- Listed records
☆ ☆ ☆ ☆
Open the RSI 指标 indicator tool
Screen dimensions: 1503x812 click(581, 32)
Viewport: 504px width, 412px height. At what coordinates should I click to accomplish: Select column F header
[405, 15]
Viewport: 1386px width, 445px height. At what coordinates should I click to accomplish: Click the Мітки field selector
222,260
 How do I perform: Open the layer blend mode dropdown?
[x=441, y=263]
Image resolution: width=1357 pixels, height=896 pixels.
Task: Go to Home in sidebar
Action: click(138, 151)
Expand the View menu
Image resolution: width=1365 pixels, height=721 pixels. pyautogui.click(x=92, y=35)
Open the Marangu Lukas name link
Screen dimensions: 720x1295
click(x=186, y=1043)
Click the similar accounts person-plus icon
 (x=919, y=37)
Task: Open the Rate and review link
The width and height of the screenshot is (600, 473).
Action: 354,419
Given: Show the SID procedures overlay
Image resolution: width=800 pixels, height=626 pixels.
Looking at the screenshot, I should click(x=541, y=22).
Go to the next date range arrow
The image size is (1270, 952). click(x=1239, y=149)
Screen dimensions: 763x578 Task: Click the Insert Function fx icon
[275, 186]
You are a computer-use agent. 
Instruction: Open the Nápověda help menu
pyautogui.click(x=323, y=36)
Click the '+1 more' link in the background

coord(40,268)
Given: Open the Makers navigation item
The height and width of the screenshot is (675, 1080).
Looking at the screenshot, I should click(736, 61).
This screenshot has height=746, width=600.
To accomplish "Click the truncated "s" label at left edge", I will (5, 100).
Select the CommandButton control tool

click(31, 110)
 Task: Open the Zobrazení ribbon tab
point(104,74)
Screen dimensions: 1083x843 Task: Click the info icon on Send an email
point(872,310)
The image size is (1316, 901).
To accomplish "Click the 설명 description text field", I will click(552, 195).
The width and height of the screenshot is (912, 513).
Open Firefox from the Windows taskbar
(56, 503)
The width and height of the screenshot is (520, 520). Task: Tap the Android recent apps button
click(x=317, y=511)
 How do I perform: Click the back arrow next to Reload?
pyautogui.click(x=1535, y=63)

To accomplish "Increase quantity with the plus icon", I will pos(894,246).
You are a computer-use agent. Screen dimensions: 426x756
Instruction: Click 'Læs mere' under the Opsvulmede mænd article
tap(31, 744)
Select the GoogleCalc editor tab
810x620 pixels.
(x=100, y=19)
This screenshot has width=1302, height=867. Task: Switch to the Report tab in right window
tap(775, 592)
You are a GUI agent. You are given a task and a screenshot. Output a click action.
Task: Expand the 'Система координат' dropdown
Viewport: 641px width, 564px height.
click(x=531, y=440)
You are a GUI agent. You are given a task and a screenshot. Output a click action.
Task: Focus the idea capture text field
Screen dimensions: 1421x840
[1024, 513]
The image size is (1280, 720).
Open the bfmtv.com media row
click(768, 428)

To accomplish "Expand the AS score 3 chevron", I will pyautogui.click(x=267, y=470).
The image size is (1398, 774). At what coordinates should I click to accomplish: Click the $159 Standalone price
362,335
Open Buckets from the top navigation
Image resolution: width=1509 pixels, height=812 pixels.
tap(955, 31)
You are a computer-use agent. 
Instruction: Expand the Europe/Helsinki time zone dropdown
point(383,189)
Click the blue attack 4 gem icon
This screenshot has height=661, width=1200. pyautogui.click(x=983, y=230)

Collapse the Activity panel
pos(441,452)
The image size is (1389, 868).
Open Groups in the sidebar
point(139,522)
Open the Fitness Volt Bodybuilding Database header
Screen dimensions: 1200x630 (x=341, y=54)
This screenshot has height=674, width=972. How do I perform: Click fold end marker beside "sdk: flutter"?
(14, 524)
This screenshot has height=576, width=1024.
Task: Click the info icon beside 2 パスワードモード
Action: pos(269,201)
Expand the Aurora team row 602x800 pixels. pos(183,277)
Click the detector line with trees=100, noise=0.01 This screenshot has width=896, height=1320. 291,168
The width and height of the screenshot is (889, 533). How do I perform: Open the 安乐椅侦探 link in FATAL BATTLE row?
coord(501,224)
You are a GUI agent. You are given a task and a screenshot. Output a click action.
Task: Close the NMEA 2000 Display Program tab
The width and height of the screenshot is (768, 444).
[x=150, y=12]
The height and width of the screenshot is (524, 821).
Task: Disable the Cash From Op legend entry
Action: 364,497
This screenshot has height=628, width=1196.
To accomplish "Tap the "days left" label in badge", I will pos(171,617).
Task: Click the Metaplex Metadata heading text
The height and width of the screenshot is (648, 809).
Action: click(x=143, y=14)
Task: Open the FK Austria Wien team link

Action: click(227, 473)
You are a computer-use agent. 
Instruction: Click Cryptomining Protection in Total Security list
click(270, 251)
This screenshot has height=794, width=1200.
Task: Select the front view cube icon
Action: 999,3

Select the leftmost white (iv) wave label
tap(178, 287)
☆ ☆ ☆ ☆
- Prompt
All lines from the top of the data through the line containing "Given: Open the Makers navigation item" need to be retyped exactly, and nothing more.

- Completed task
Open the RSI 指标 indicator tool
Screen dimensions: 1503x812 click(581, 32)
Viewport: 504px width, 412px height. At what coordinates should I click to accomplish: Select column F header
[405, 15]
Viewport: 1386px width, 445px height. At what coordinates should I click to accomplish: Click the Мітки field selector
222,260
 How do I perform: Open the layer blend mode dropdown?
[x=441, y=263]
Image resolution: width=1357 pixels, height=896 pixels.
Task: Go to Home in sidebar
Action: click(138, 151)
Expand the View menu
Image resolution: width=1365 pixels, height=721 pixels. pyautogui.click(x=92, y=35)
Open the Marangu Lukas name link
Screen dimensions: 720x1295
click(x=186, y=1043)
Click the similar accounts person-plus icon
 (x=919, y=37)
Task: Open the Rate and review link
The width and height of the screenshot is (600, 473).
Action: 354,419
Given: Show the SID procedures overlay
Image resolution: width=800 pixels, height=626 pixels.
Looking at the screenshot, I should click(x=541, y=22).
Go to the next date range arrow
The image size is (1270, 952). click(x=1239, y=149)
Screen dimensions: 763x578 Task: Click the Insert Function fx icon
[275, 186]
You are a computer-use agent. 
Instruction: Open the Nápověda help menu
pyautogui.click(x=323, y=36)
Click the '+1 more' link in the background

coord(40,268)
Given: Open the Makers navigation item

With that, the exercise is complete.